Last spring when HBA launched the second iteration of its comeback, called Veteran, the reboot was less of a typical relaunch and more like the drawn-out performance of a comeback. This new three-night extravaganza takes the notion even further. “The point of this exercise and exhibition is to create that space for Anonymous Club to have set events where it doesn’t necessarily have to be defined by fashion or music or art,” Oliver said. “But you know when you hear ‘Anonymous Club Event,’ you’re gonna get a little bit of all of it.”
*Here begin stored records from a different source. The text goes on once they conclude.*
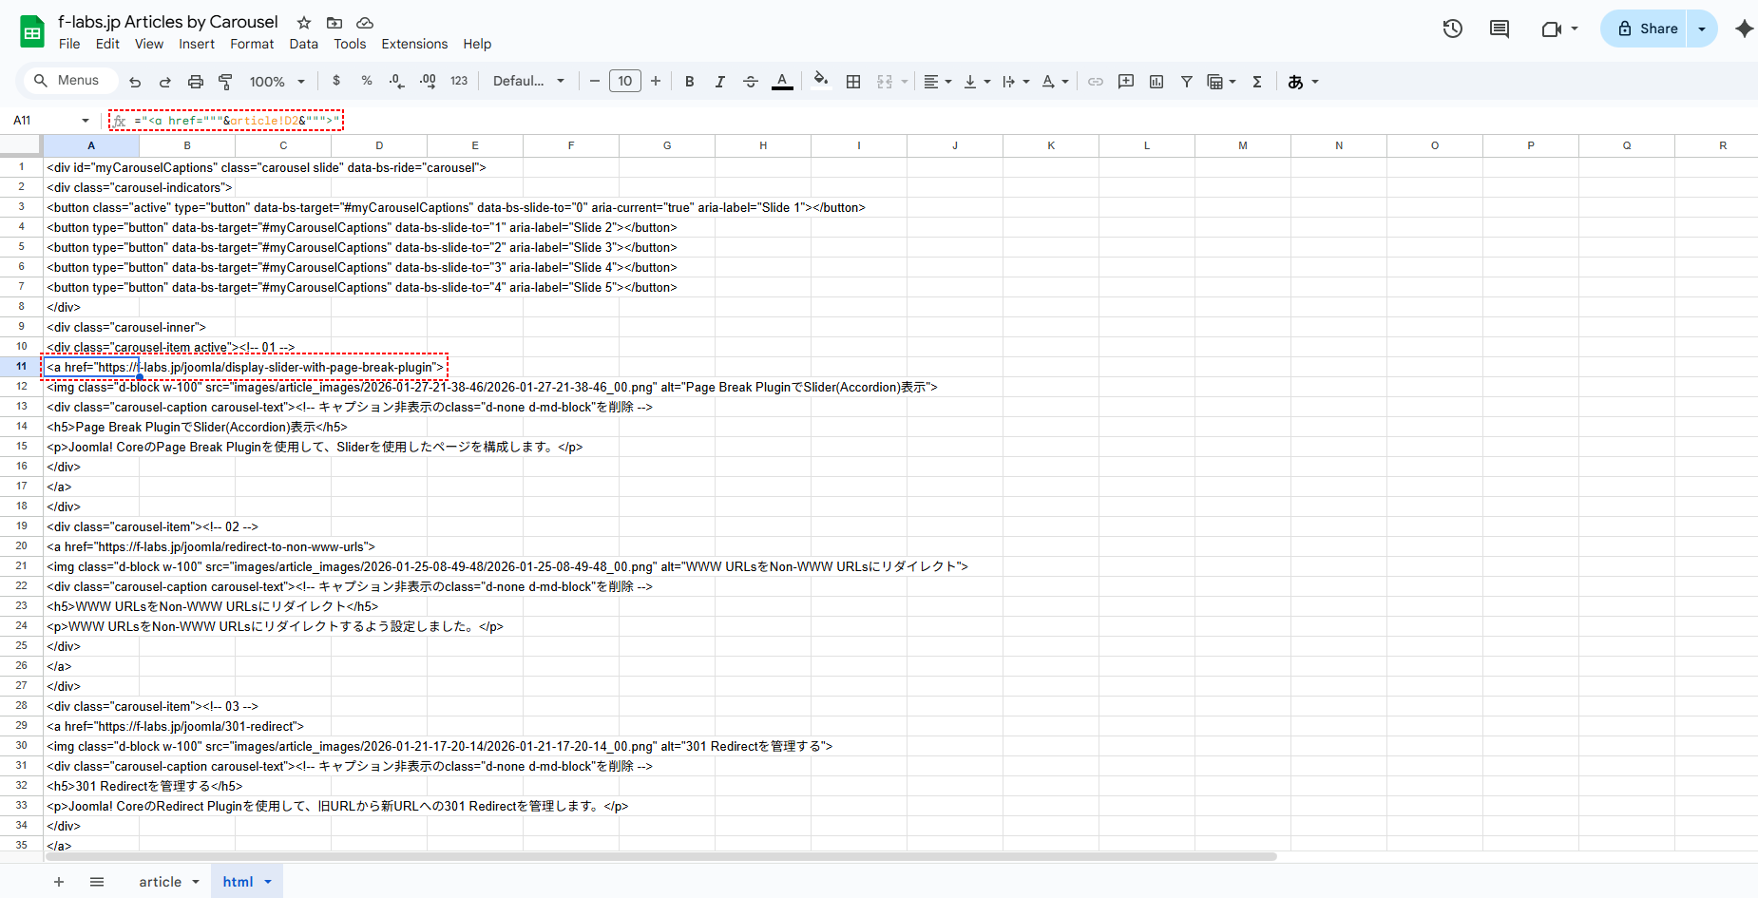This screenshot has height=898, width=1758.
Task: Click the Functions sigma icon
Action: coord(1256,82)
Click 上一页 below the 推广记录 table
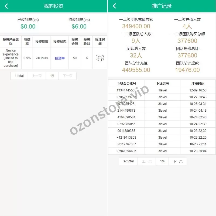The image size is (216, 216). point(147,161)
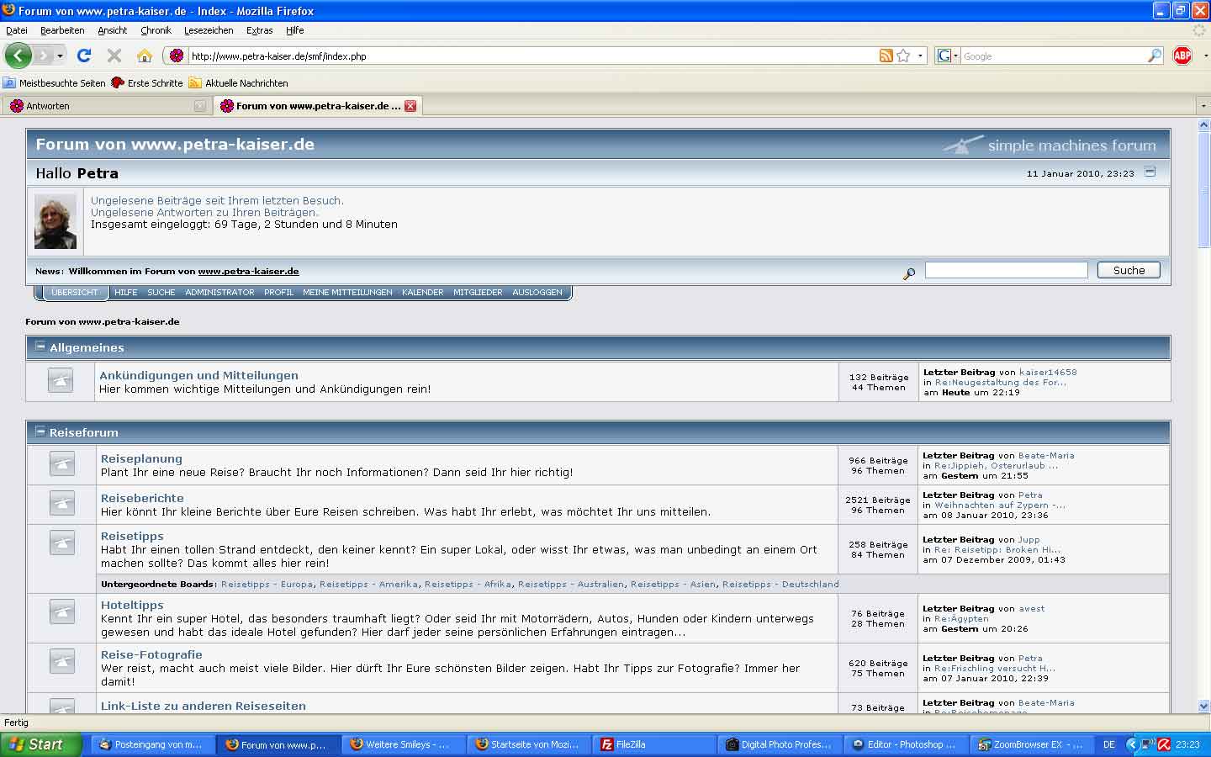Image resolution: width=1211 pixels, height=757 pixels.
Task: Click the forum search magnifier icon
Action: [908, 273]
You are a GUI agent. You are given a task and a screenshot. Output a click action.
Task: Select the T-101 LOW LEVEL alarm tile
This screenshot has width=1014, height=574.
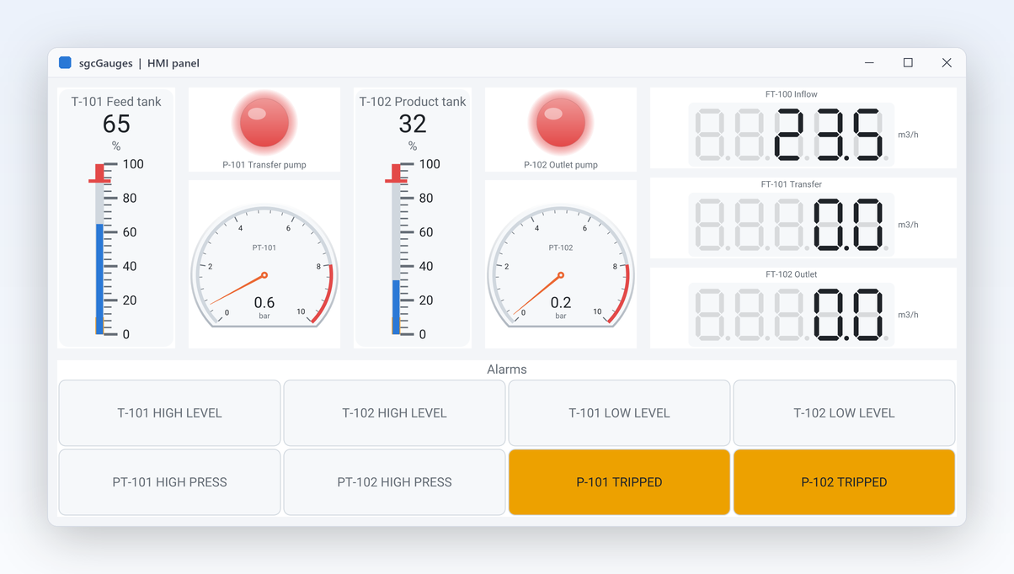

The animating existential question for really anyone under 40 today is how to create change. Do you reinvent things from within? Or do you ignore the system and do something totally your own? Anonymous Club and the HBA universe seem to suggest that Oliver believes the latter, but he is careful not to divorce himself from the fashion system per se. “I love being a designer,” he said. But even now, though New York’s fashion scene has changed since Hood By Air exploded into the world, “everything that is in opposition to that certain conversation is seen as underground. I still don’t get that term. It’s really a frustrating thing. Is it ‘young designer’? Is it ‘underdeveloped’? Like, what are we saying here? You know, to me, even when we were at our largest points of success and were selling at 250 windows, we were still having this conversation.”

“And it really was a deterrent for me,” he continued, “and trying to figure out this Anonymous Club conversation, I was like, Well, if you’re gonna consistently call these things–maybe they’re emerging ideas, maybe they ‘re whatever–but they don’t need to be put into your conversation of underground or I’ll think about it. It’s showing. It’s prevalent. It’s happening.”

It all sounds a little abstract, I know, but that’s sort of the point. He sees contemporary fashion as being domination by a big and necessary conversation about reparations—about what Black and queer designers and creatives are owed and what the system has denied to them in the past. It was happening when HBA first existed, but on a smaller scale. “And now,” he said, “I think that it’s more that fashion on a whole is teaching itself how to interact with those things. I think that’s great. But I still like to explore even outside of the grounds that are being held right now.”

In other words, I suggested, if you have to converse too much with the mainstream, then you don’t have the time or energy to really push boundaries and innovate and go wild in the way you want. “Because you’re talking way more than being cool,” he said.

Many New Yorkers, even young ones, probably have a certain memory of Oliver’s world as brash and aggressive and unsettling. But it’s a real pleasure to recall, in conversation with him, what a fashion-phile he is. He lives and breathes it, and thinks with a thrilling originality about the purpose and drama of the fashion show. His universe, especially as he is presenting it now through Anonymous Club, is its own beacon of insiderness. It’s a titillating throwing of shade at the humdrum concept of inclusivity. Already, and even without producing regular collections, he has become to contemporary New York what Yves Saint Laurent’s crew of socialities and wannabe artists was to 1970s Paris: exclusive, sensational, enviable. The difference is that even in Saint Laurent’s most celebrated period, his collections were nostalgic, romantic romps through the clothes of previous eras. Oliver has an enthralling commitment to total newness, to the bizarre, to alien.